Accès membre

Logo de La Saint Cyrienne

Connexion

Mot de passe oublié ?
Rester connecté

1er prix du concours d'éloquence pour l'EOA Emma du 2eme Bat'

  • 11 juin 2018
  • -
  • Catégorie : Vie de l'école
  • -
  • Auteur : Olivia Dubois
  • -
  • Vu : 2438 fois
1er prix du concours d'éloquence  pour l'EOA Emma du 2eme Bat'

L’élève-officier Emma, à peine 22 ans, de la promotion général Loustaunau Lacau a remporté hier soir, le prix Clemenceau de cette 1ère édition de concours d’éloquence organisé aux Invalides (Paris).



Avec son discours de 5 minutes ayant pour sujet « Quand on est jeune, c’est pour la vie », elle termine première face à 6 candidats venus de grandes écoles civiles et militaires (Ecole Spéciale militaire de Saint-Cyr, École de l'air, École polytechnique, Sciences Po, HEC Paris, Sorbonne Université Paris 1 Panthéon Sorbonne) et devant un jury prestigieux composé ( de la MINAR, madame Florence Parly , du chef d’état-major des armées, le général d’armée François Lecointre, de généraux, d’écrivains, réalisateurs, avocats etc.).


Sélectionnée parmi de nombreux élèves-officiers des ESCC dans le cadre de ce concours d’éloquence, l’élève officier d’active Emma a effectué plusieurs oraux d’entrainement afin de parfaire, d’une part le fond de son intervention et d’autre part son aisance devant le jury. L’expression orale fait pleinement partie du cursus des Saint-cyriens, qui sont très fréquemment mis en situation d’expression en public, que ce soit pour commander une section sur le terrain que pour exposer et soutenir un travail de recherche ou encore passer des concours interne de haut niveau comme, entre autres, « l’école de guerre ».
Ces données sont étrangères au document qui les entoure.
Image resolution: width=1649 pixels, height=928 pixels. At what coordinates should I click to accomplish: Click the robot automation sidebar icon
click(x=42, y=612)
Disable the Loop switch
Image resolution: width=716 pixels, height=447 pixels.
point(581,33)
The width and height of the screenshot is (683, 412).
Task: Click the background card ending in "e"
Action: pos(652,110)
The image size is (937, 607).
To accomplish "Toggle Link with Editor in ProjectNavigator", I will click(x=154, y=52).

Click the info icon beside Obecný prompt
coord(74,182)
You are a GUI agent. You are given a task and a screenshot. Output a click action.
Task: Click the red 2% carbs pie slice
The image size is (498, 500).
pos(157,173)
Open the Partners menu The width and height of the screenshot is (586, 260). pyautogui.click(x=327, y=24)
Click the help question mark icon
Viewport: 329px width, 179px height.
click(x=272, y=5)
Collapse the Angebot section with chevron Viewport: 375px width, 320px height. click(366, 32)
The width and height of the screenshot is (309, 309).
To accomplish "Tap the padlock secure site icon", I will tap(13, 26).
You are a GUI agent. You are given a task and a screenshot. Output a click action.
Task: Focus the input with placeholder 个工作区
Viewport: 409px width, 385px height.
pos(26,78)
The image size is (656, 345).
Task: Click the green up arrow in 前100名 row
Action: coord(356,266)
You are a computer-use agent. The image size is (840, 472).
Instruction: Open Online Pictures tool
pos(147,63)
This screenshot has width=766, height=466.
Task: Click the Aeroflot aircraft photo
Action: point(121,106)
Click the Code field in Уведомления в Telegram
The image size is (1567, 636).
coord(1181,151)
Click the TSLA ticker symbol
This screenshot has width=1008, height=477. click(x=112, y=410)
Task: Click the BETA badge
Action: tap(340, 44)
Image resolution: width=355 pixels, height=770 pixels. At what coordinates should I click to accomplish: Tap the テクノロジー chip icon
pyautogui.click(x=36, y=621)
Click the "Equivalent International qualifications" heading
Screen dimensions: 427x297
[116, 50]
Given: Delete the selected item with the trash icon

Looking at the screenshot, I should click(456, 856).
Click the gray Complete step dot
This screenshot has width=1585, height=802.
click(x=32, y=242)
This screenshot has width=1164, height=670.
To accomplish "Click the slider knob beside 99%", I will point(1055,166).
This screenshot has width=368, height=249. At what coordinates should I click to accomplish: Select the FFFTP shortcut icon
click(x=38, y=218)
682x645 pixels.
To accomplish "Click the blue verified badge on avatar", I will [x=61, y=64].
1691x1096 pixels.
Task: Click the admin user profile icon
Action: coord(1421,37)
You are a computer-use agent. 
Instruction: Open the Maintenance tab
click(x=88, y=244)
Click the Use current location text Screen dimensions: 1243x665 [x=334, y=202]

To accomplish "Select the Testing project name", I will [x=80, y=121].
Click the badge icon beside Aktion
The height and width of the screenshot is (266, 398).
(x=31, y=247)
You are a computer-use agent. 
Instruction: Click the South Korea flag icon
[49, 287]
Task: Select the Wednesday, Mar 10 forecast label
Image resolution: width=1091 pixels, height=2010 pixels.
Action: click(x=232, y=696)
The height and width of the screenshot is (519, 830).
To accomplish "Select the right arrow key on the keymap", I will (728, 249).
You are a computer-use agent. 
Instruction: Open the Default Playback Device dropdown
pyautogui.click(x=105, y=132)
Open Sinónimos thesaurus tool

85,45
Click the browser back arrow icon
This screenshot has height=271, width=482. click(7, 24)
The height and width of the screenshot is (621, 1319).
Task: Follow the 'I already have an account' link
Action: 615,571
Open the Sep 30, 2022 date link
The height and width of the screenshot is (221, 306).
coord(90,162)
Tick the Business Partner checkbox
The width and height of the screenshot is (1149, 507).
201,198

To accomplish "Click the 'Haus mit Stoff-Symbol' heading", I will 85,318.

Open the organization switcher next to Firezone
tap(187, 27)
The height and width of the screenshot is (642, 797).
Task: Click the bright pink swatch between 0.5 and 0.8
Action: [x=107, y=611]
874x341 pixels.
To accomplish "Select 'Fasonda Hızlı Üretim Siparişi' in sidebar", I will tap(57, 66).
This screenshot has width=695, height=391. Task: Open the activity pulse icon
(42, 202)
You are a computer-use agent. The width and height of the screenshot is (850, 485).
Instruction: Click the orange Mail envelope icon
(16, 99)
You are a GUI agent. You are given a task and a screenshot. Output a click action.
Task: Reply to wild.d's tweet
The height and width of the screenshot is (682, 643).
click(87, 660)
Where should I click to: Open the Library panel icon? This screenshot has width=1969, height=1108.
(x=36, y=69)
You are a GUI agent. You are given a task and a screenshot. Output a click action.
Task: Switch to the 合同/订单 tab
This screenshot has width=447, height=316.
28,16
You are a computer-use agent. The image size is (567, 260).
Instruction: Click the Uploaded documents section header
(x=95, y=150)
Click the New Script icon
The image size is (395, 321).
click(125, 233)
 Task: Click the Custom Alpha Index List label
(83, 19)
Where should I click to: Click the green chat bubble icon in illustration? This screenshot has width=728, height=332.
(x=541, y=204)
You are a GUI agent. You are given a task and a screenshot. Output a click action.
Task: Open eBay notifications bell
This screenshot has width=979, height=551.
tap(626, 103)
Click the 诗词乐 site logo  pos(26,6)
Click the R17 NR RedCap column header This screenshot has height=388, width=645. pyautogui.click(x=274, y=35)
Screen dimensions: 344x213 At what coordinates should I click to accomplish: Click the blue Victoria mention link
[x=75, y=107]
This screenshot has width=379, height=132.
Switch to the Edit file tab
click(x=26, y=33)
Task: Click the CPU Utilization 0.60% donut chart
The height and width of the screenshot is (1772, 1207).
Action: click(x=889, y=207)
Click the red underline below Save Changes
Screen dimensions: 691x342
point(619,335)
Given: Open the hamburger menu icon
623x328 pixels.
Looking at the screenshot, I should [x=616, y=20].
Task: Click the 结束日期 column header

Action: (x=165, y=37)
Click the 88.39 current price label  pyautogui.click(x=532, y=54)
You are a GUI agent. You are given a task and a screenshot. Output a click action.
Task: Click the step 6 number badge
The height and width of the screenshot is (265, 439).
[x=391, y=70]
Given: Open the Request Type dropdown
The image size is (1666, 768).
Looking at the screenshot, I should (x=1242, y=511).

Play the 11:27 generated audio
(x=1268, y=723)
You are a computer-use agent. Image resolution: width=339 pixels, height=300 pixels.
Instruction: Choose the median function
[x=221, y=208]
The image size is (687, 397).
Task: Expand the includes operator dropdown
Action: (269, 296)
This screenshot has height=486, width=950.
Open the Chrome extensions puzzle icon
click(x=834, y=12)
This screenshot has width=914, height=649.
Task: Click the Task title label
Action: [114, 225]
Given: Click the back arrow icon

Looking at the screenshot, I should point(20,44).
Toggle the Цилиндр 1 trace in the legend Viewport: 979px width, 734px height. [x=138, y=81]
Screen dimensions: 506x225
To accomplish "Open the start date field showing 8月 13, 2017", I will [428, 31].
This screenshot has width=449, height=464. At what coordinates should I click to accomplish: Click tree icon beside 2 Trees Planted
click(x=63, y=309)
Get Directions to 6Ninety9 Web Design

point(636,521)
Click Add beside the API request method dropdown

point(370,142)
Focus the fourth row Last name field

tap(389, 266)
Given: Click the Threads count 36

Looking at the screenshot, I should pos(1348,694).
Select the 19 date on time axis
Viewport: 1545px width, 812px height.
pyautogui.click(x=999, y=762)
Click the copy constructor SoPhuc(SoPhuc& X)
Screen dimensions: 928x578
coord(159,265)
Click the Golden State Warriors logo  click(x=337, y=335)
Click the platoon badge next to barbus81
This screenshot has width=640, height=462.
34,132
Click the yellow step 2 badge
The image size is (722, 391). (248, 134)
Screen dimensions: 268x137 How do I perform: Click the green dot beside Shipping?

Elle suit depuis bientôt deux ans la scolarité à l’École spéciale militaire, articulée en semestres à dominante militaire ou académique. Volontaire pour une externalisation, elle a été sélectionnée pour suivre pendant deux semestres une scolarité de Master en politiques publiques à l’IEP de Paris qui lui permettra d’obtenir le double diplôme ESM/IEP.
 Signe du lien Armées-Nations et preuve que les échanges réguliers entre Armées et établissements civils d’enseignement supérieur sont pérennes.

Son discours :

"Quand on est jeune, c’est pour la vie !


 Il entra à Saint-Cyr ce grand père méconnu
 Et son regard d’enfant aima le vieux bahut.
 Il y voyait la fougue, et la rage et la flamme :
 Voici l’école qui forgera les âmes !

Mais ses maîtres et cadres l’y voulurent vieillir,
 Car le chef est prudent, mûr, et doit s’appauvrir !
 On peut d’un jeune élève le corps endurcir,
 Mais l’esprit s’aiguise sans jamais s’assombrir.

Parfois déçu, jamais amer, rongeant son frein
 De n’être pas encore un cavalier du Rhin
 Bousculant dans certains rêves trop enflammés
 Le Reich terrible et son guide illuminé.

Il se voyait oindre par le baptême du feu,
 Mais c’était l’année quarante ; frappé par dieu,
 Il tomba terrassé par les obus des cieux.
 Mais la jeunesse naît quand éteinte on la veut,

Et l’orgueil piqué, il survit, se relève,
 S’élance dans l’ivresse qui le porte en rêve.
 Puis c’est l’Indochine, la vallée infernale,
 Le héros s’appelle… heu… se voit général.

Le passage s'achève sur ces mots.